Spark Google AdWords Library

Join the chat at https://gitter.im/spark-google-adwords/Lobby

A library for querying Google AdWords data with Apache Spark, for Spark SQL and DataFrames.

Build Status

Requirements

This library is tested with Spark 2.1+. It might work on older versions, but we don't provide any support on that.

Linking

You can link against this library in your program at the following coordinates:

Scala 2.11

groupId: com.crealytics
artifactId: spark-google-adwords_2.11
version: 0.9.2

Using with Spark shell

This package can be added to Spark using the --packages command line option. For example, to include it when starting the spark shell:

Spark compiled with Scala 2.11

$SPARK_HOME/bin/spark-shell --packages com.crealytics:spark-google-adwords_2.11:0.9.2

Features

This package allows querying Google AdWords reports as Spark DataFrames. The API accepts several options (see the Google AdWords developer docs for details):

Scala API

Spark 1.4+:

Generate a refresh token (if you don't have one yet):

import com.crealytics.google.adwords._
val clientId = "123456789123-yourclientid.apps.googleusercontent.com"
val clientSecret = "yourclientsecret-1"
val authHelper = new AdWordsAuthHelper(clientId, clientSecret)

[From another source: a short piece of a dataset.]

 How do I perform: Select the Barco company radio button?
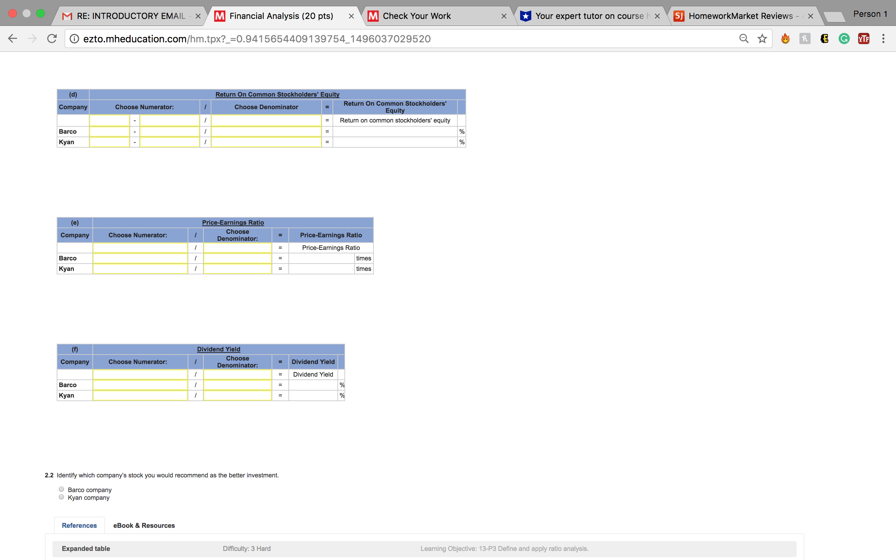coord(61,489)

// The next line prints a URL that you have to open in the browser and copy the displayed authentication code
println(authHelper.authorizationUrl)

// Paste the authentication code from the browser window here to get the refresh token
println(authHelper.getRefreshToken("TheAuthenticationTokenFromTheBrowser"))

Create a DataFrame from an AdWords report:

import org.apache.spark.sql.SQLContext

val sqlContext = new SQLContext(sc)
val df = sqlContext.read
    .format("com.crealytics.google.adwords")
    .option("clientId", clientId)
    .option("clientSecret", clientSecret)
    .option("developerToken", "YourDeveloperToken")
    .option("refreshToken", "1/YourRefreshToken")
    .option("reportType", "SHOPPING_PERFORMANCE_REPORT")
    .option("clientCustomerId", "1234567890")
    .option("userAgent", "Spark")
    .option("during", "LAST_30_DAYS")
    .load()

Building From Source

This library is built with SBT. To build a JAR file simply run sbt assembly from the project root. The build configuration includes support for Scala 2.11.